The Federal Trade Commission (FTC) announced an interim final Red Flags Rule to narrow the definition of “creditor” consistent with the Red Flag Program Clarification Act of 2010 (Clarification Act). The Red Flags Rule requires “financial institutions” and “creditors” to develop and implement a written identity theft prevention program premised on identifying “red flags” of identity theft. The FTC is accepting comments until February 11, 2013, at which time the interim rule becomes effective.
The Red Flag Program as adopted by Congress was highly controversial because the FTC took an expansive view of who had to comply with the Red Flags Rule, and it can be expensive and complicated to establish an identity theft prevention program. Prior to the Clarification Act, any creditor as defined under the Fair Credit Reporting Act (FCRA) was subject to the Red Flags Rule, which included “any person who regularly extends, renews, or continues credit; any person who regularly arranges for the extension, renewal, or continuation of credit; or any assignee of an original creditor who participates in the decision to extend, renew or continue credit.” The FTC interpreted this to include physicians and other health care providers who accept insurance or who permit payment plans by patients, as well as lawyers and other professionals who do not receive payment in full at the time of service.
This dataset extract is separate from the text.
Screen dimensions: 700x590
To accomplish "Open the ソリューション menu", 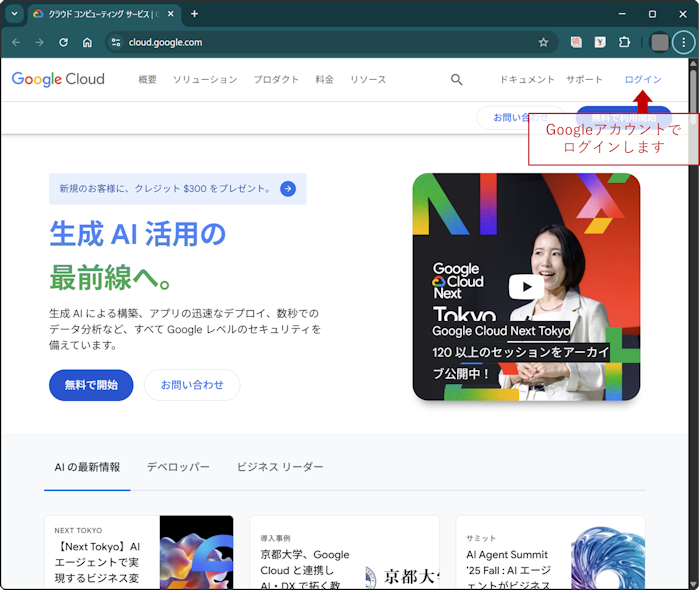I will [x=204, y=80].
The Clarification Act limited the application of the Red Flags Rule only to creditors (as defined under the FCRA above) that regularly and in the ordinary course of business:
- Obtain or use consumer reports in connection with a credit transaction, or
- Furnish information to consumer reporting agencies in connection with a credit transaction, or
- Advance funds to or on behalf of a person who has an obligation of repayment.
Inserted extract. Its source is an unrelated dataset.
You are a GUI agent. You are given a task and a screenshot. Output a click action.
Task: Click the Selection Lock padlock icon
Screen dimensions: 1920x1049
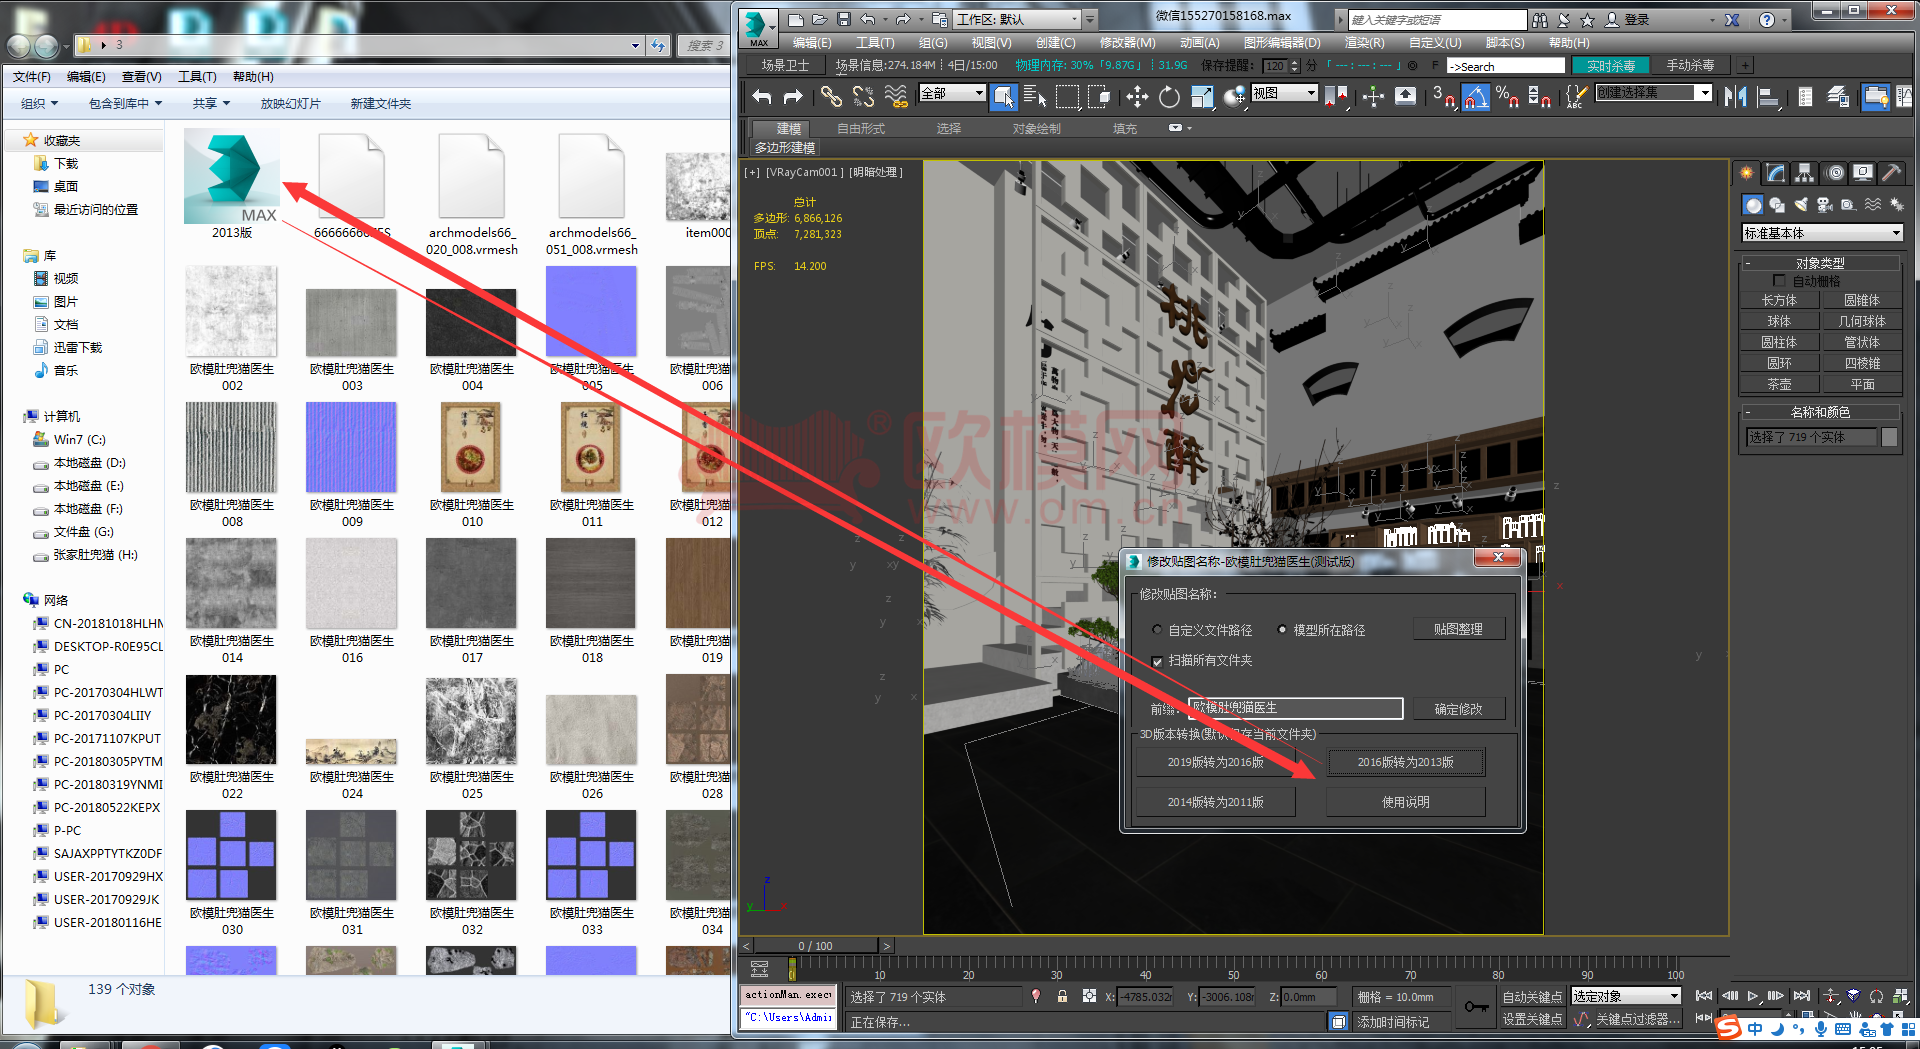1062,996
Although the Clarification Act seemed to exclude businesses that advanced funds or deferred payment, there was still some ambiguity as to how this would be implemented and applied. The interim final rule clarifies that “advancing funds” does not include “payment in advance for fees, materials, or services that are incidental to the creditor’s ability to provide another service that a person initiated or requested.” The rule notes, by example, that a lawyer who advances funds on behalf of a client to pay expert witness fees or other expenses related to the provision of legal services in the course of litigation is not “advancing funds.” The rule further distinguishes a commercial lender making a loan from a business advancing funds and deferring payment for fees incurred while providing services to a client or customer—the former is a creditor, while the latter is not for purposes of the Red Flags Rule.
This interim rule confirms that most service providers are not subject to the Red Flags Rule. However, any entity collecting consumer data must remain vigilant in how it collects, uses and safeguards that data. The FTC may pursue enforcement actions under the FTC Act when companies do not take reasonable privacy protection measures scaled to the level of risk their privacy practices pose. As such, it would be prudent for service providers to implement reasonable privacy practices, even if they fall outside the scope of the Red Flags Rule.